Task data:
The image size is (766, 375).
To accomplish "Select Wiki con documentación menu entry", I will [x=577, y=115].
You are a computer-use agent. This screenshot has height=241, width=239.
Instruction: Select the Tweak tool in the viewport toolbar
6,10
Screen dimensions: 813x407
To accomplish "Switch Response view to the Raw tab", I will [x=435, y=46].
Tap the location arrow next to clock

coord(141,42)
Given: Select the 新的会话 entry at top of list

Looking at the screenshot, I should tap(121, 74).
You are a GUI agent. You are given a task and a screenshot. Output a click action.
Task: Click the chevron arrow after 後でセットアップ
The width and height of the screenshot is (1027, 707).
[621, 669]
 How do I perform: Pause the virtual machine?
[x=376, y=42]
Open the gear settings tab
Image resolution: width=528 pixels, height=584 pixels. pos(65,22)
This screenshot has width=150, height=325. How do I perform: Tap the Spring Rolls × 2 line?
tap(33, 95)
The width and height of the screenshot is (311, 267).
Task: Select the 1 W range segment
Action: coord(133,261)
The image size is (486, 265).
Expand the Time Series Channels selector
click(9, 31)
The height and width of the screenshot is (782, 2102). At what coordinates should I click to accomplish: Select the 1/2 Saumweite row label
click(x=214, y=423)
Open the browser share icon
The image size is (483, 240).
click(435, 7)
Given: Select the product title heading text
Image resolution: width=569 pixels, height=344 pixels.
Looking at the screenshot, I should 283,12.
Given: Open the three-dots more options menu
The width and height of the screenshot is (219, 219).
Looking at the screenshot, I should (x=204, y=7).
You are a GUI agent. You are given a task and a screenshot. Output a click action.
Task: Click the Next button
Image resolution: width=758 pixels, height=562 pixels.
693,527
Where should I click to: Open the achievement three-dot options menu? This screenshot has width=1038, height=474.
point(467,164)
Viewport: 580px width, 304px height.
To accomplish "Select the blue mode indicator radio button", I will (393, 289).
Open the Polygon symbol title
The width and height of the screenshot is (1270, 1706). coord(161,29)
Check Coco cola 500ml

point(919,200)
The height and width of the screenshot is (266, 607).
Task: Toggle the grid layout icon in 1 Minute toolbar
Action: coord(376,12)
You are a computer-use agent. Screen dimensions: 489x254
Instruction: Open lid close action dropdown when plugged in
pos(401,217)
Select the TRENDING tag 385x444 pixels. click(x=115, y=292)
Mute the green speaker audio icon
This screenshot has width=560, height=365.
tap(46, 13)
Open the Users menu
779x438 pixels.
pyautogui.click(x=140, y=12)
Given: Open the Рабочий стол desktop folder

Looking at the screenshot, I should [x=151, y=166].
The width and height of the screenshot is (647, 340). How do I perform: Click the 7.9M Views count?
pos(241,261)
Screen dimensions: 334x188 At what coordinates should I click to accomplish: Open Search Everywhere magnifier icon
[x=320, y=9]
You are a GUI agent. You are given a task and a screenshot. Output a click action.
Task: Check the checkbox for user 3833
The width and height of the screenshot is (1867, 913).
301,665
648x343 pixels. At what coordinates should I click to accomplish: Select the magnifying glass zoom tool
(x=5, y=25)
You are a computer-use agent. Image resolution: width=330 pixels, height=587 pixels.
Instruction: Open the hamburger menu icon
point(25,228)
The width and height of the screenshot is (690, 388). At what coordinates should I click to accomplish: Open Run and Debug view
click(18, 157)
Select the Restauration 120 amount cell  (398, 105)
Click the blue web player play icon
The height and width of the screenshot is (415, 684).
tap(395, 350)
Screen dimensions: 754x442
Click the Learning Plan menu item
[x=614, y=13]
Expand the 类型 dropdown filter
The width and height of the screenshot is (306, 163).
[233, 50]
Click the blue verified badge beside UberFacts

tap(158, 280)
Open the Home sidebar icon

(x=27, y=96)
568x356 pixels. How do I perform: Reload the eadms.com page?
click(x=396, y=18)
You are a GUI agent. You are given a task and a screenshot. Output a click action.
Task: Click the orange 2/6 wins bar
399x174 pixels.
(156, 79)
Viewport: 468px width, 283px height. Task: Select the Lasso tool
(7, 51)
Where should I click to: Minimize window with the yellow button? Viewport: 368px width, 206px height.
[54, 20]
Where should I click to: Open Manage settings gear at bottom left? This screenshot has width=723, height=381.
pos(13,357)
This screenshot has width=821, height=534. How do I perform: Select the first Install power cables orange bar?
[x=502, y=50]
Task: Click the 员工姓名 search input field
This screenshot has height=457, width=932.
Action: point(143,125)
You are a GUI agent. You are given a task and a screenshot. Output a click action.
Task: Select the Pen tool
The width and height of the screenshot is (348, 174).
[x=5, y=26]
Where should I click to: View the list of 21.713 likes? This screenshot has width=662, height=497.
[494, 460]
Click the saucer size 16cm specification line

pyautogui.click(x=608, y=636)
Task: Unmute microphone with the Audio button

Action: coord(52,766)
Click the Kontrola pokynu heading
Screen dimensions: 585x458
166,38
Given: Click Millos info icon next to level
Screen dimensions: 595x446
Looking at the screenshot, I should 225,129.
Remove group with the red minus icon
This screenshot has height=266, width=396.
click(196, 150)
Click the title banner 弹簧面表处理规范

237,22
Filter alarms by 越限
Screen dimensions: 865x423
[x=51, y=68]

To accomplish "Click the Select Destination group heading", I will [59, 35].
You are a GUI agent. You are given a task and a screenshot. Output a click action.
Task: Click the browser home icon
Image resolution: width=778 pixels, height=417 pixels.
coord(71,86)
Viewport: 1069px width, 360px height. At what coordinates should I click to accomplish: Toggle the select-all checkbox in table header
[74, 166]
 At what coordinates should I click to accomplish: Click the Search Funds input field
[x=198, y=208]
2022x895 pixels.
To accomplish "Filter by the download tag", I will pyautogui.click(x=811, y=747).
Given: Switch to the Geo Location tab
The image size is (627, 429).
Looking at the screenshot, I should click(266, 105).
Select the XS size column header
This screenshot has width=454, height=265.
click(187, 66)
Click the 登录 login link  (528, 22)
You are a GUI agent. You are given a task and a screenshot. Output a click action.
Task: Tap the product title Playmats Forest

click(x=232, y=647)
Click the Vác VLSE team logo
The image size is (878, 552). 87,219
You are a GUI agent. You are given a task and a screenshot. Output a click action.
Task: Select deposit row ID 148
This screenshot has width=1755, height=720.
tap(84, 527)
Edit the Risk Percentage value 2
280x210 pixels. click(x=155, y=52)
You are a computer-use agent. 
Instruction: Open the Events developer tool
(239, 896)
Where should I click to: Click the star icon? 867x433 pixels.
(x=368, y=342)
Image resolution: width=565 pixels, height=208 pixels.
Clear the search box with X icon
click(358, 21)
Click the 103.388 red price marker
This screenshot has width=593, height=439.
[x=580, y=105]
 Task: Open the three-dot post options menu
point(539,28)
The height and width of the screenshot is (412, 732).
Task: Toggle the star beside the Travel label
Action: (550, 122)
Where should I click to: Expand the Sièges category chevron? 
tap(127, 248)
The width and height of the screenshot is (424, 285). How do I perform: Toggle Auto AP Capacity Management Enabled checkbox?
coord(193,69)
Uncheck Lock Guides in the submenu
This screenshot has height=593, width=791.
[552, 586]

Exercise: Would you return all lines from the preceding listing that contain the word "group"?

Response:
Remove group with the red minus icon
To accomplish "Click the Select Destination group heading", I will [59, 35].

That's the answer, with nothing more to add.